Building B is linked to building A by a Metro E

Code:

Internet - Fire wall - Web filter - Router - Switch in building A
                                               |---To B - Metro E - Router - LVL 3 Switch
                                               |---To C - Wireless Ant. - C Building

That design is not %100 correct but I'm sure you can see how it is setup.

[wige]

Ok. I just wanted to be sure, since you have managed routers, that there wasn't a public component or VPN going between the buildings.

Scope is generally determined by looking at the DHCPDISCOVER packet that is sent by the new client to 255.255.255.255. If this request is directly heard by the DHCP server, the SRC header will be blank (0.0.0.0) since the computer does not have an address yet. This tells the server that the client is in the same scope as itself, and the server should respond with a building A address.

Requests that come from building B should be edited by the router to add the router's IP to the SRC field of the DHCPDISCOVER packet. This is what tells the server which scope the request is coming from.

There are two possibilities that I can think of. First, somehow the SRC field may be getting edited incorrectly by the router, being left blank. Another possibility, especially if a computer is being moved from one location to another, is that the computer is requesting, and receiving, an old IP address.

For starters, have you tried flusing the cache on the computers that are being put in the wrong scope? In Windows, this is done by entering "ipconfig /release" then "ipconfig /renew" at the command prompt. The release will get rid of any IP history on the client. If this does not correct the problem, check the log on the server to see what the request looks like. That may give you some additional information.

[amxfan]

Wige
Thank you very much for your reply. Your diverse knowledge has never ceased to impress me. I think I found the issue and have resolved it. We did try to release and renew ips, but this did not seem to affect the issue as the computers that got the invalid ip were random. Your statement "somehow the SRC field may be getting edited incorrectly by the router" is pretty much dead on. We found through accidental means that the firmware for our level 3 switch was buggy when it comes to dhcp. We flashed the switch with the latest hardware revision and have yet to get an improper ip. The true test will be tomorrow when all the computers get turned back on, but we have tested various computers "over 100 reboots / release / renew" and have yet to get an improper ip.

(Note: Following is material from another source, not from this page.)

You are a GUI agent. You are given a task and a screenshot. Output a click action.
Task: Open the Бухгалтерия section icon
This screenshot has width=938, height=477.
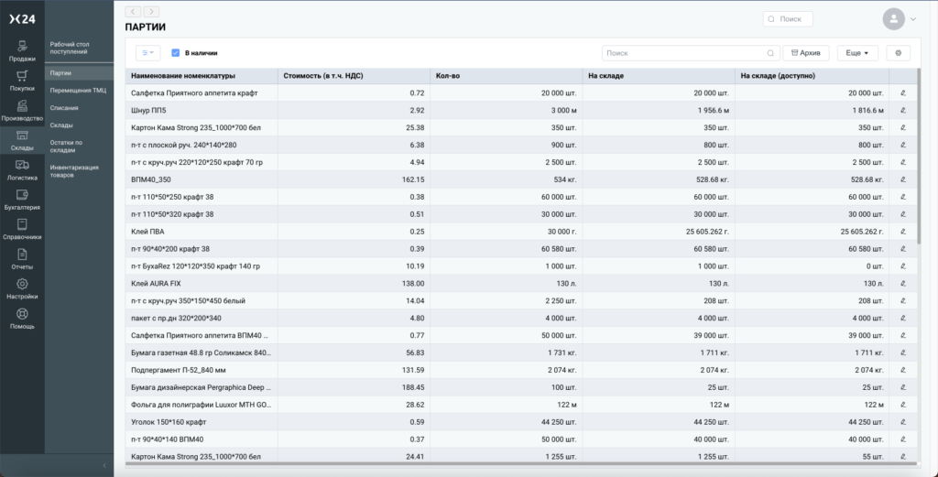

On the one hand I am happy it is nothing I did to cause the issue as I am the one that set up the dhcp and relay agents. On the other hand I could have seen the issue with Wireshark if I would have thought to have even looked for that possibility.

Thanks again.

[wige]

My pleasure. Glad to see you are getting it all sorted.

[stephen186]

It seems to technical for me but glad that senior members here are well experienced and helpful. by the way, i just came here through google while searching for DHCP info.